On August 5, 1968, Washington Governor Dan Evans (1925-2024) delivered the keynote address at the Republican National Convention in Miami Beach, Florida. Evans, then 42 and a relative newcomer to national politics, was a rising star in the party known for his forward thinking and fresh ideas. In a speech lasting nearly 30 minutes, Evans touched on the war in Vietnam, urban decay at home, the growing reach of the federal government, and "the disintegration of the old order." The transcript is below.
'The Republican Hour'
DAN EVANS: Chairman. Delegates and alternates to the 1968 Republican National Convention. And my fellow citizens. Dwight D. Eisenhower once defined America's goal in these eloquent words: It is, he said, "lifting from the back and from the hearts of men, their burden of arms and fears, so that they may find before them a golden age of freedom and peace."

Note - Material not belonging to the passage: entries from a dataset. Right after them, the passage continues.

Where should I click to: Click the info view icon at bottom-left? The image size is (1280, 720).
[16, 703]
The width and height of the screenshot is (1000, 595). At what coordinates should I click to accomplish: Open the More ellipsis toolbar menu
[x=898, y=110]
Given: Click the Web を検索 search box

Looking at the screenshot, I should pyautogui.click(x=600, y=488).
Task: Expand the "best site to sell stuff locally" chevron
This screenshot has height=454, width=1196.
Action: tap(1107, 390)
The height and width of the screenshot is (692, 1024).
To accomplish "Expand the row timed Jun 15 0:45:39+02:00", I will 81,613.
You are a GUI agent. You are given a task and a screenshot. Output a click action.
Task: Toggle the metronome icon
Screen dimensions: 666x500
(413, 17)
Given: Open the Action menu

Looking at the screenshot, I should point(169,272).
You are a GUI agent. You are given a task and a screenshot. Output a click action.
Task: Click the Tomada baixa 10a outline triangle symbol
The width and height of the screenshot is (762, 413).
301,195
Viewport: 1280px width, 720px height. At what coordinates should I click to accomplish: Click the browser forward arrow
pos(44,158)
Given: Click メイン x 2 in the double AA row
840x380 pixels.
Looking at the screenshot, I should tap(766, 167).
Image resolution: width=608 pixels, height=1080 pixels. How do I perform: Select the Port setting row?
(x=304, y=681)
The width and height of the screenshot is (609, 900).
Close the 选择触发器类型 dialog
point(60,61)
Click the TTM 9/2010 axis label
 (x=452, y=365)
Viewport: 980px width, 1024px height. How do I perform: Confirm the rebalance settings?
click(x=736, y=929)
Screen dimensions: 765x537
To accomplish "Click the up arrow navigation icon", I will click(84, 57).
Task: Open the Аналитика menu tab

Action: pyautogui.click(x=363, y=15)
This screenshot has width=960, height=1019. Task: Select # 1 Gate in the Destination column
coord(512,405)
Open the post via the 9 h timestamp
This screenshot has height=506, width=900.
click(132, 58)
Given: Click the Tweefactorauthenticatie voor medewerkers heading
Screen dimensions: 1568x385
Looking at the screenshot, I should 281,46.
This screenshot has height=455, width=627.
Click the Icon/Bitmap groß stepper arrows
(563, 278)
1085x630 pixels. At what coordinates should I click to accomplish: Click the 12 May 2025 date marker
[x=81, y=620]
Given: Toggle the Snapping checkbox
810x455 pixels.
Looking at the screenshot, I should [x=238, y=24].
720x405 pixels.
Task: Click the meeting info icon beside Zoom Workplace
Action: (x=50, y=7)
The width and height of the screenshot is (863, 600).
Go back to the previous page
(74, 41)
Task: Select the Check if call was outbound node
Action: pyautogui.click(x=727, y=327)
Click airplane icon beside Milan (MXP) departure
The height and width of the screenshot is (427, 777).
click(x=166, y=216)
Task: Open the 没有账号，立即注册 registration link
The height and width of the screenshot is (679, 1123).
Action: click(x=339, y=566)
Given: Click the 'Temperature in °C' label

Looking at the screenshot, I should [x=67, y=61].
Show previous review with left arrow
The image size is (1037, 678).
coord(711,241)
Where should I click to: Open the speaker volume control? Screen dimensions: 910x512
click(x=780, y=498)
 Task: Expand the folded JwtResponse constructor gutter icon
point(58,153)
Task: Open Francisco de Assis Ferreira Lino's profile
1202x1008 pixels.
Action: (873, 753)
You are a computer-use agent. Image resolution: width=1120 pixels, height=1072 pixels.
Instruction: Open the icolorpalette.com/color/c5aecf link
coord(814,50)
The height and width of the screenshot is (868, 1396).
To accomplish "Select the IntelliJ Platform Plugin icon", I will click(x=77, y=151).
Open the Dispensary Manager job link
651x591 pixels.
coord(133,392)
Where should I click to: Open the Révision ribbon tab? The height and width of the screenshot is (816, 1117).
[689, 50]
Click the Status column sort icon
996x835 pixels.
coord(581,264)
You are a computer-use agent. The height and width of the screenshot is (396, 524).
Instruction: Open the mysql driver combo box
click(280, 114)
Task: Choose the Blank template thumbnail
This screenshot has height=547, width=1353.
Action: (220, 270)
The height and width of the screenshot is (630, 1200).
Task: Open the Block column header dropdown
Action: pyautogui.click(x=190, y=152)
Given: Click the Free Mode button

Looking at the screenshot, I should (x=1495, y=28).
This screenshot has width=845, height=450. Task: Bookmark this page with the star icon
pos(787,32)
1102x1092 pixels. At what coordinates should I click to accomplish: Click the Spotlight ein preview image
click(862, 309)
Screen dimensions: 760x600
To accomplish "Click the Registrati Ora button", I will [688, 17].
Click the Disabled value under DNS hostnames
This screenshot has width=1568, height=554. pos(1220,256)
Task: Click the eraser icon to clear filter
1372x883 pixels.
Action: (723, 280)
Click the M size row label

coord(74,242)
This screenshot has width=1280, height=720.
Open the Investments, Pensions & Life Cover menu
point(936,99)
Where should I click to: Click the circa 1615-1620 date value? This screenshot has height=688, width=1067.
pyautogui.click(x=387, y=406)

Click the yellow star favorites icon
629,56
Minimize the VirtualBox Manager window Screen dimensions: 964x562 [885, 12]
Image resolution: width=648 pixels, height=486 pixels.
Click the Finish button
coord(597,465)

We have come to Miami to make that vision come true. And we shall leave here to elect the next President of the United States.
In a very real sense, this is the Republican hour.
Today, as never before, the nation demands new leadership: the fresh breeze of new energy, a full and honest reassessment of national goals, a new direction for its government and a new hope for its citizens.
Just as surely as we are assembled here this evening, there still remains a savage war in Vietnam and a savage war in the hearts of men seeking justice. And we cannot survive the both of them together for very much longer.
It is not simply a question of guns and butter. It is a matter of death abroad and poverty at home. I think it is time that we recognized each of them for what they really are.
It is a time when we must have new solutions to new problems; when a leadership encumbered by the past must surrender its place to the party whose hope lies with the future.
Let those who offer old promises step aside -- and let those who promise new opportunity step forward.
The United States is an uneasy nation on the eve of its most crucial political decision in this century.
We are frustrated by the fourth most costly war in our history -- a war in which we spend a million dollars every twenty minutes. A war which has cost has nearly 150,000 casualties and more than 20,000 lives; a war which -- under the present administration -- we have not won in Saigon, cannot negotiate in Paris and will not explain to the American people.
But if we are frustrated by a war on the mainland of Asia, we are even more burdened by the crisis in the main streets of America.
A crisis of violence and stolen hope, a crisis of lawlessness and injustice, an impulsive, reckless dissatisfaction with what we were -- and a desperate outcry for what we could be once again.
Above all, we are now witness to the disintegration of the old order:
Our system of welfare, so long promoted as a cure for social ills, has eliminated nothing -- with the possible exception of pride and incentive and human dignity.
The increasing dominance of the federal government has accomplished little -- except the immobilization of our states and destruction of local initiative.
The steady erosion of our cities has left us a legacy of physical decay and human misery. Where once they stood as the symbol of progress, they now founder as the graveyard of hope.
In this process, we have robbed the nation of its great resource of individual initiative and public responsibility; we have become creatures of the system instead of the engineers of progress.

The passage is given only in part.